Intermittent bursts of gunfire and grenade blasts have become routine at night in a conflict that has taken a heavy toll on tourism in the capital, famous for its golden temples and raunchy bars.
Guitarist Eric Clapton has pulled out of Bangkok concert on Sunday because of the deteriorating security.
About 200 Yingluck supporters, who have become more boisterous in recent days, padlocked the gates of the National Anti-Corruption Commission on Thursday, demanding all members quit and setting the scene for a possible confrontation.
But the caretaker prime minister was in the northern city of Chiang Mai, her family's home town, on Wednesday and was not expected to attend the hearing.
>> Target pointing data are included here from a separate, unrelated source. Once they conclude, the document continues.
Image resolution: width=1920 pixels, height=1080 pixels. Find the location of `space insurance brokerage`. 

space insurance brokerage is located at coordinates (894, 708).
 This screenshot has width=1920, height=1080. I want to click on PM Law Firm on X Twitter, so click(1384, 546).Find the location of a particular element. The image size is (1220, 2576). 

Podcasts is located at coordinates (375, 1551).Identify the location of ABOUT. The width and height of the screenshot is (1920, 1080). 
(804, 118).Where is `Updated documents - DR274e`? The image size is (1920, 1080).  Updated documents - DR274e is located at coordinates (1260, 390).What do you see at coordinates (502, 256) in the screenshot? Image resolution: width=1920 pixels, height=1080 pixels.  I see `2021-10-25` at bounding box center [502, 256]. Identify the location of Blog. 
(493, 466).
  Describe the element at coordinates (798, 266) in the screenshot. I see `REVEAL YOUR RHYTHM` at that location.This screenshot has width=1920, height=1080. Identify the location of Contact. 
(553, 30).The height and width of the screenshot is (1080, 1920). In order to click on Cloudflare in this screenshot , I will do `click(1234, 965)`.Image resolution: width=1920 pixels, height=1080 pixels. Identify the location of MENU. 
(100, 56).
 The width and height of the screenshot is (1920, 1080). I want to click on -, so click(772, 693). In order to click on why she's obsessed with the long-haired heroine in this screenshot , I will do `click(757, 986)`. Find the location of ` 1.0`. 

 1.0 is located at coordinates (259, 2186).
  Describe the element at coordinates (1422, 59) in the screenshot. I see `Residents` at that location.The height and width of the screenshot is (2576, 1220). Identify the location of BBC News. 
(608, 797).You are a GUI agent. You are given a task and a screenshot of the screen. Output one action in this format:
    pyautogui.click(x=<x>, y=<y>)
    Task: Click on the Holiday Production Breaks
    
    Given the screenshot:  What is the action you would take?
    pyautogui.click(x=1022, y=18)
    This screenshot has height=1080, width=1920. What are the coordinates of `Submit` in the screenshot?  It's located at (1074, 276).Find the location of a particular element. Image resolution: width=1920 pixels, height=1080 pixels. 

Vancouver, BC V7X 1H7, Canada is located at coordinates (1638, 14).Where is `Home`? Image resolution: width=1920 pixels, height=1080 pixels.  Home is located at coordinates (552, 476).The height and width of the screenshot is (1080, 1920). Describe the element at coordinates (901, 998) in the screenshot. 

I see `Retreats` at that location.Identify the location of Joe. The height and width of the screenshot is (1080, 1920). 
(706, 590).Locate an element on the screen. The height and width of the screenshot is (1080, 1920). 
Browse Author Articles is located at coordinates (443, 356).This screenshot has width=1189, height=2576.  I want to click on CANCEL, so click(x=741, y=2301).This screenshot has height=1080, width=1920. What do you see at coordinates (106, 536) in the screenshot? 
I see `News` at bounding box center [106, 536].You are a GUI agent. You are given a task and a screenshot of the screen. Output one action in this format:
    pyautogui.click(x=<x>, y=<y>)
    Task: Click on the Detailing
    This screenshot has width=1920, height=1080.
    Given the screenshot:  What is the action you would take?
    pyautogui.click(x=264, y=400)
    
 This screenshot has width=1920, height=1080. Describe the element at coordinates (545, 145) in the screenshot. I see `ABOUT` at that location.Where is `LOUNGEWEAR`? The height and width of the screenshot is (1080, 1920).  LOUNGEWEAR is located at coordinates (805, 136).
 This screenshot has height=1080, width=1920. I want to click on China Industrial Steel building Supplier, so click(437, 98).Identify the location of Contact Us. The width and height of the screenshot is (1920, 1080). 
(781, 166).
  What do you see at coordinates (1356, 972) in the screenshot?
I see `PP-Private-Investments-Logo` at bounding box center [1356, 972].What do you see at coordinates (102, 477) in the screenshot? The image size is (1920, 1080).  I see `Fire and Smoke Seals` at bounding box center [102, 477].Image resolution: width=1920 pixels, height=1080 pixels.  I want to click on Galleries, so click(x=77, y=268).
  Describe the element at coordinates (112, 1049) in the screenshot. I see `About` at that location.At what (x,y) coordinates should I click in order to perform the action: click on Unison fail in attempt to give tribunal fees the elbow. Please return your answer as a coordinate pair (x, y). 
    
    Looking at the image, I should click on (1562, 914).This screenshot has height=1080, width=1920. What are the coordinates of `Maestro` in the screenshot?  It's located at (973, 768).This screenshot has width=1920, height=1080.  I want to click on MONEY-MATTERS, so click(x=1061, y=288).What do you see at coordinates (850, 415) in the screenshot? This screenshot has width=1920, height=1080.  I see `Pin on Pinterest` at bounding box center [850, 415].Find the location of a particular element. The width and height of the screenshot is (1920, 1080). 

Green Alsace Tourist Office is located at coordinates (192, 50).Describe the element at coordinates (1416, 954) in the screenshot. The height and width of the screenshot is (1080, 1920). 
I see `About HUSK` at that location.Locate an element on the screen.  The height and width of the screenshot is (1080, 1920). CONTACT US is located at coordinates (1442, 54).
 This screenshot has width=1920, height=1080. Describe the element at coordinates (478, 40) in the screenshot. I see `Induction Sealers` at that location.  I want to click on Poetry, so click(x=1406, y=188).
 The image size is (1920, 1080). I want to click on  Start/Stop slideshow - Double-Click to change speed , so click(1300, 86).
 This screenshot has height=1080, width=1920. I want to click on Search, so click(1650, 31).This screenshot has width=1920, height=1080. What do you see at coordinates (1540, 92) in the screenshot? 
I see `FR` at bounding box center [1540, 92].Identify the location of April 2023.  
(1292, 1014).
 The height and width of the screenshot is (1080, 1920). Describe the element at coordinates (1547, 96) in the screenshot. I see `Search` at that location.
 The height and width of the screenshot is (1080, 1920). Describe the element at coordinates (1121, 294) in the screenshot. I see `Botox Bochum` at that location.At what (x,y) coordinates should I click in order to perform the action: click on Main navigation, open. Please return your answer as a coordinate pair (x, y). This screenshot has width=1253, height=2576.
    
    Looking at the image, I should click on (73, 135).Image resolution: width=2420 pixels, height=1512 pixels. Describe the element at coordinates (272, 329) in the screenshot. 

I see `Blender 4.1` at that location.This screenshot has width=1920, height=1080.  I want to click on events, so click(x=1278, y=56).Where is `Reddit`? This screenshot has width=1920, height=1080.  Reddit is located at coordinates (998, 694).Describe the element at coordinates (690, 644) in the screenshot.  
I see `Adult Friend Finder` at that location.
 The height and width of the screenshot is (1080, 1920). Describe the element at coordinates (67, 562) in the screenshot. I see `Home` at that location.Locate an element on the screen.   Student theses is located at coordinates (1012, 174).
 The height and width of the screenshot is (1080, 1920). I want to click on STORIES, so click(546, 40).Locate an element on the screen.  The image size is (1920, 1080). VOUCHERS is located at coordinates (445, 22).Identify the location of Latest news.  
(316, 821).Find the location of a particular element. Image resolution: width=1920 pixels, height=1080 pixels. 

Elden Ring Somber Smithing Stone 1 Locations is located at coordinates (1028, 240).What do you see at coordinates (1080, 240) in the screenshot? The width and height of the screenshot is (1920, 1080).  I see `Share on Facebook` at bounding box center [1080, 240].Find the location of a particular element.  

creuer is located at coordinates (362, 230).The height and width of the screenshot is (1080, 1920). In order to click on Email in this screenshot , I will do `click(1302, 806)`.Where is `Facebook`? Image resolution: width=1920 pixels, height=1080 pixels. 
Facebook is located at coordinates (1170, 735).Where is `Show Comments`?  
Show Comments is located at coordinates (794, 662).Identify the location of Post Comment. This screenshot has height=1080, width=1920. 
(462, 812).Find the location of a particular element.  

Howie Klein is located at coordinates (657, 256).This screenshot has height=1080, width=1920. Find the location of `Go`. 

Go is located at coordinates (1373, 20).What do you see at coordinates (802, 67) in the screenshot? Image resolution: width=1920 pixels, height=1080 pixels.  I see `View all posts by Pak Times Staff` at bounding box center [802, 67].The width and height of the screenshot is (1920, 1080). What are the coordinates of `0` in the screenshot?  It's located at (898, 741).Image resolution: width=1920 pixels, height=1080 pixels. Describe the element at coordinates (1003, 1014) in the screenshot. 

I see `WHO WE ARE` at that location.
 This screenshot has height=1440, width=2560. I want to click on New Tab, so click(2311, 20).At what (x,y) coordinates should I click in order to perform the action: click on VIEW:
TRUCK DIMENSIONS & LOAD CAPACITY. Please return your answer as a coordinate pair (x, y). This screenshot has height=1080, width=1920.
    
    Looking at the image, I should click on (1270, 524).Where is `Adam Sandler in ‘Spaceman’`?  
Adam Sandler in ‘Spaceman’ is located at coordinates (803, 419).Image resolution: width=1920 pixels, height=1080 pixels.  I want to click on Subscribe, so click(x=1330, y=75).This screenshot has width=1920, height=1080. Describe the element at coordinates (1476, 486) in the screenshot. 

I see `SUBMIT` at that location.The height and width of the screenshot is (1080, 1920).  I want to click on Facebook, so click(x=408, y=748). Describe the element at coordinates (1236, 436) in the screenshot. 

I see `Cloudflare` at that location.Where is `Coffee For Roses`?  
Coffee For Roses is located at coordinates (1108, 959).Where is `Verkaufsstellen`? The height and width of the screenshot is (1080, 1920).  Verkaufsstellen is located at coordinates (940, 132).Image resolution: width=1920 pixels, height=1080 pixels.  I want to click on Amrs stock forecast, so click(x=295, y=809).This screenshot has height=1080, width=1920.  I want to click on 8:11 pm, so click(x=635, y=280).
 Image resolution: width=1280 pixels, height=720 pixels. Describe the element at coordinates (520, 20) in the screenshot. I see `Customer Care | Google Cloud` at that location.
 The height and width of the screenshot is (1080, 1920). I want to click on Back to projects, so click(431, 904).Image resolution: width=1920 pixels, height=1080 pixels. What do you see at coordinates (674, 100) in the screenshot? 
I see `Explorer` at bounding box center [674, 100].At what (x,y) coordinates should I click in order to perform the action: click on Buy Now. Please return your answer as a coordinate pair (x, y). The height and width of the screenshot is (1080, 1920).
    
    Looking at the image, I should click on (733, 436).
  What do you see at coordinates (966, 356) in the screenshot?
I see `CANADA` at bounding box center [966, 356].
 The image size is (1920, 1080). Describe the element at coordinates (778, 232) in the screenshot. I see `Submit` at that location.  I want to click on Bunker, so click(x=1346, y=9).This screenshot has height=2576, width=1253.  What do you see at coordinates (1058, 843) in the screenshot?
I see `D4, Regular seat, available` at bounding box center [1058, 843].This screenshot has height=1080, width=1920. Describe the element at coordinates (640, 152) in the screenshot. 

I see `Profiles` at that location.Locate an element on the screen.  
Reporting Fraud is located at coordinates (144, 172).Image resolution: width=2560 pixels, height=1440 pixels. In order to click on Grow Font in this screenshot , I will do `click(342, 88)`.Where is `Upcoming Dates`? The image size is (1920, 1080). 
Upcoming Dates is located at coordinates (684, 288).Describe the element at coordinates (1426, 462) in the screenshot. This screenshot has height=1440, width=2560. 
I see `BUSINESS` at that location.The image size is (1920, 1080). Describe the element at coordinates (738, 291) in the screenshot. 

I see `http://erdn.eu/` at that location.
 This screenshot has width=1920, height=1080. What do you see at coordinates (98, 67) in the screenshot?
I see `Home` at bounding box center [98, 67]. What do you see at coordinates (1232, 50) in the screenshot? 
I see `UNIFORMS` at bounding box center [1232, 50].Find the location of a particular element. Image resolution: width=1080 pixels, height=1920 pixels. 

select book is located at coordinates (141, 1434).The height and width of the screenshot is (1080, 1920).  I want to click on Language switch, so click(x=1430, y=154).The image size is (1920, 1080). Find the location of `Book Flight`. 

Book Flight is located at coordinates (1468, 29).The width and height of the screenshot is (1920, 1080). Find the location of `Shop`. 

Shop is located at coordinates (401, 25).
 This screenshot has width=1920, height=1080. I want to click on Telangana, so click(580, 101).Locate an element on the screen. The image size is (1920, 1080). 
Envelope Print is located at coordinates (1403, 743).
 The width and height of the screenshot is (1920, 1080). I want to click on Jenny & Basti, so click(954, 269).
The charges relate to a disastrous rice subsidy scheme that paid farmers above the market price but has proved ruinous to the budget, adding to the government's woes as unpaid rural workers demand their money.
The protesters, whose disruption of a general election this month left Thailand in paralysis, want to topple Yingluck and erase the influence of her brother, ousted premier Thaksin Shinawatra, seen by many as the real power in the country.
They want to set up a "people's council" of unspecified good and worthy people to spearhead political reform before new elections are held and have blocked key intersections in Bangkok for weeks to press their case.
The protests have been marked by occasional small bomb blasts and gunfire in which 21 people have been killed and more than 700 wounded since the crisis began in November.
The crisis pits the mainly middle-class and southern anti-government demonstrators, who are backed by the royalist establishment, against the largely rural supporters of Yingluck and Thaksin in the north and northeast.
Both sides have armed activists and some pro-government leaders have called for Thailand to be divided in two, along north-south political lines, prompting talk of a possible civil war.
"As of now, there is no clear sign that (civil war) will happen," national security chief Paradorn Pattanatabutr told Reuters.
"There are those who think differently and respect the law who can no longer tolerate this ... The government must do everything it can to avoid confrontation and to prevent each side setting up stages or rallies near each other.
"If they can do that, there should be no incidents."
The standoff also raises the question of whether the military will step in, as they have many times before, most recently in 2006 to remove Thaksin, although the army chief has ruled out intervention this time.
Thaksin's enemies say he is a corrupt, crony capitalist who manipulates the masses with populist handouts and is a threat to the monarchy, which he denies.